**Source material:**

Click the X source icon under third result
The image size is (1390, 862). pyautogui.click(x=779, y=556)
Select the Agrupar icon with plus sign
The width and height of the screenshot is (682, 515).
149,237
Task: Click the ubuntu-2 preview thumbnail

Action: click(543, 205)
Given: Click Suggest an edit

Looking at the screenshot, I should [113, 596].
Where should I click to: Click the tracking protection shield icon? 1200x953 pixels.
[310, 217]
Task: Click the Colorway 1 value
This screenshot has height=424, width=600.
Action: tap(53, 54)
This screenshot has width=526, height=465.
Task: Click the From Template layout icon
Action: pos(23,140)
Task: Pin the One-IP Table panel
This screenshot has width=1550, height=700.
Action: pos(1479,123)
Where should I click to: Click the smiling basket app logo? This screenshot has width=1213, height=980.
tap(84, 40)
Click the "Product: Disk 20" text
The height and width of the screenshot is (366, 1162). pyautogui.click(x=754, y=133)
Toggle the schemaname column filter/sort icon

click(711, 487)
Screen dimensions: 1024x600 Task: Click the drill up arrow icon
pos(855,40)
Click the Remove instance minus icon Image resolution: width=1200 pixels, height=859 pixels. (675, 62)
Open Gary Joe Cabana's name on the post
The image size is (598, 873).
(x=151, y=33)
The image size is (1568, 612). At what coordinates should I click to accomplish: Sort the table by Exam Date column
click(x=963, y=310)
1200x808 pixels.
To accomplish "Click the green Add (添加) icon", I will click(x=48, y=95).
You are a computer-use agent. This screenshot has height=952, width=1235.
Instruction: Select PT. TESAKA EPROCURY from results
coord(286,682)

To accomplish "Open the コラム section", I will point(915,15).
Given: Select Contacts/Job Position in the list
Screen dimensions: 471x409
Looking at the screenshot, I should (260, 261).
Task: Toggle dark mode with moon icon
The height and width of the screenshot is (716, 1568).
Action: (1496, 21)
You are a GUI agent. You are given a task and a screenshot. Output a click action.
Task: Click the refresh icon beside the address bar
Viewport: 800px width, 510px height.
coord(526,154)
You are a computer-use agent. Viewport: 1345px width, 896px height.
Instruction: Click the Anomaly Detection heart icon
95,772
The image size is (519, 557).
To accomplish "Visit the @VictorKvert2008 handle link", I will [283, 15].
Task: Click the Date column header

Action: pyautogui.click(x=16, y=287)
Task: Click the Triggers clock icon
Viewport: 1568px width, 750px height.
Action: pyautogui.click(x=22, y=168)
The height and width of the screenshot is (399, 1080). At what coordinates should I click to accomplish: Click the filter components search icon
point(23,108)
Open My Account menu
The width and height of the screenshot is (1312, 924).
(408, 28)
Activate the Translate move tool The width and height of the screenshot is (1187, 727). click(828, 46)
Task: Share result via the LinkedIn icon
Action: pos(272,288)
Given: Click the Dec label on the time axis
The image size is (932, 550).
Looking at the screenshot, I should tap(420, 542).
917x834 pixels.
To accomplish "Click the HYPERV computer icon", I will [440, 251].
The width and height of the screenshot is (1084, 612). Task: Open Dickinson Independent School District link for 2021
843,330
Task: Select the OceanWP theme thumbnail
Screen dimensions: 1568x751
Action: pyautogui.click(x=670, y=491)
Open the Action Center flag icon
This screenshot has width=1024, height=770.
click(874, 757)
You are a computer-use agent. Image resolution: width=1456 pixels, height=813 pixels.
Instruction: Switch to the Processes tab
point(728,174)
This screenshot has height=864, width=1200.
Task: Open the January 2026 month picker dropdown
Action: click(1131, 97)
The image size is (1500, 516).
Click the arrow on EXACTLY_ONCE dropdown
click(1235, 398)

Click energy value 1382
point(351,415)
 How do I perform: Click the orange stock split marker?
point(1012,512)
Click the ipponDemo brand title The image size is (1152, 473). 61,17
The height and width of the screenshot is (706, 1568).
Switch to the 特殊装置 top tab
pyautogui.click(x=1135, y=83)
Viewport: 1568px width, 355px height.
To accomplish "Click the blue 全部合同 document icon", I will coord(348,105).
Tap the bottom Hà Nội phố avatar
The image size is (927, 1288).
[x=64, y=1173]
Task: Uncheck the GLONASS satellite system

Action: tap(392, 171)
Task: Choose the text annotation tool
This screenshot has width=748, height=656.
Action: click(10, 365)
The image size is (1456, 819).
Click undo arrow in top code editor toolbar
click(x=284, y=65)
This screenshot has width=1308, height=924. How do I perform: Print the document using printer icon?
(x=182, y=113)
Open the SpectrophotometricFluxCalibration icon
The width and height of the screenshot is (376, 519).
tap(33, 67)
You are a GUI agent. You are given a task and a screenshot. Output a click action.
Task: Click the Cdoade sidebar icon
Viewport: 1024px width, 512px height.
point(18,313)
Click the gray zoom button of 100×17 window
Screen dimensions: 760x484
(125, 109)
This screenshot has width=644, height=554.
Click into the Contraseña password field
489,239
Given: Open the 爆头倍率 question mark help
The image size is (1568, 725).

**Instructions for the task:**
Copy the listing above line for line, without changing a single character.

**Completed task:**
Click the X source icon under third result
The image size is (1390, 862). pyautogui.click(x=779, y=556)
Select the Agrupar icon with plus sign
The width and height of the screenshot is (682, 515).
149,237
Task: Click the ubuntu-2 preview thumbnail

Action: click(543, 205)
Given: Click Suggest an edit

Looking at the screenshot, I should [113, 596].
Where should I click to: Click the tracking protection shield icon? 1200x953 pixels.
[310, 217]
Task: Click the Colorway 1 value
This screenshot has height=424, width=600.
Action: tap(53, 54)
This screenshot has width=526, height=465.
Task: Click the From Template layout icon
Action: pos(23,140)
Task: Pin the One-IP Table panel
This screenshot has width=1550, height=700.
Action: pos(1479,123)
Where should I click to: Click the smiling basket app logo? This screenshot has width=1213, height=980.
tap(84, 40)
Click the "Product: Disk 20" text
The height and width of the screenshot is (366, 1162). pyautogui.click(x=754, y=133)
Toggle the schemaname column filter/sort icon

click(711, 487)
Screen dimensions: 1024x600 Task: Click the drill up arrow icon
pos(855,40)
Click the Remove instance minus icon Image resolution: width=1200 pixels, height=859 pixels. (675, 62)
Open Gary Joe Cabana's name on the post
The image size is (598, 873).
(x=151, y=33)
The image size is (1568, 612). At what coordinates should I click to accomplish: Sort the table by Exam Date column
click(x=963, y=310)
1200x808 pixels.
To accomplish "Click the green Add (添加) icon", I will click(x=48, y=95).
You are a computer-use agent. This screenshot has height=952, width=1235.
Instruction: Select PT. TESAKA EPROCURY from results
coord(286,682)

To accomplish "Open the コラム section", I will point(915,15).
Given: Select Contacts/Job Position in the list
Screen dimensions: 471x409
Looking at the screenshot, I should (260, 261).
Task: Toggle dark mode with moon icon
The height and width of the screenshot is (716, 1568).
Action: (1496, 21)
You are a GUI agent. You are given a task and a screenshot. Output a click action.
Task: Click the refresh icon beside the address bar
Viewport: 800px width, 510px height.
coord(526,154)
You are a computer-use agent. Viewport: 1345px width, 896px height.
Instruction: Click the Anomaly Detection heart icon
95,772
The image size is (519, 557).
To accomplish "Visit the @VictorKvert2008 handle link", I will [283, 15].
Task: Click the Date column header

Action: pyautogui.click(x=16, y=287)
Task: Click the Triggers clock icon
Viewport: 1568px width, 750px height.
Action: pyautogui.click(x=22, y=168)
The height and width of the screenshot is (399, 1080). At what coordinates should I click to accomplish: Click the filter components search icon
point(23,108)
Open My Account menu
The width and height of the screenshot is (1312, 924).
(408, 28)
Activate the Translate move tool The width and height of the screenshot is (1187, 727). click(828, 46)
Task: Share result via the LinkedIn icon
Action: pos(272,288)
Given: Click the Dec label on the time axis
The image size is (932, 550).
Looking at the screenshot, I should tap(420, 542).
917x834 pixels.
To accomplish "Click the HYPERV computer icon", I will [440, 251].
The width and height of the screenshot is (1084, 612). Task: Open Dickinson Independent School District link for 2021
843,330
Task: Select the OceanWP theme thumbnail
Screen dimensions: 1568x751
Action: pyautogui.click(x=670, y=491)
Open the Action Center flag icon
This screenshot has width=1024, height=770.
click(874, 757)
You are a computer-use agent. Image resolution: width=1456 pixels, height=813 pixels.
Instruction: Switch to the Processes tab
point(728,174)
This screenshot has height=864, width=1200.
Task: Open the January 2026 month picker dropdown
Action: click(1131, 97)
The image size is (1500, 516).
Click the arrow on EXACTLY_ONCE dropdown
click(1235, 398)

Click energy value 1382
point(351,415)
 How do I perform: Click the orange stock split marker?
point(1012,512)
Click the ipponDemo brand title The image size is (1152, 473). 61,17
The height and width of the screenshot is (706, 1568).
Switch to the 特殊装置 top tab
pyautogui.click(x=1135, y=83)
Viewport: 1568px width, 355px height.
To accomplish "Click the blue 全部合同 document icon", I will coord(348,105).
Tap the bottom Hà Nội phố avatar
The image size is (927, 1288).
[x=64, y=1173]
Task: Uncheck the GLONASS satellite system

Action: tap(392, 171)
Task: Choose the text annotation tool
This screenshot has width=748, height=656.
Action: click(10, 365)
The image size is (1456, 819).
Click undo arrow in top code editor toolbar
click(x=284, y=65)
This screenshot has width=1308, height=924. How do I perform: Print the document using printer icon?
(x=182, y=113)
Open the SpectrophotometricFluxCalibration icon
The width and height of the screenshot is (376, 519).
tap(33, 67)
You are a GUI agent. You are given a task and a screenshot. Output a click action.
Task: Click the Cdoade sidebar icon
Viewport: 1024px width, 512px height.
point(18,313)
Click the gray zoom button of 100×17 window
Screen dimensions: 760x484
(125, 109)
This screenshot has width=644, height=554.
Click into the Contraseña password field
489,239
Given: Open the 爆头倍率 question mark help
The image size is (1568, 725).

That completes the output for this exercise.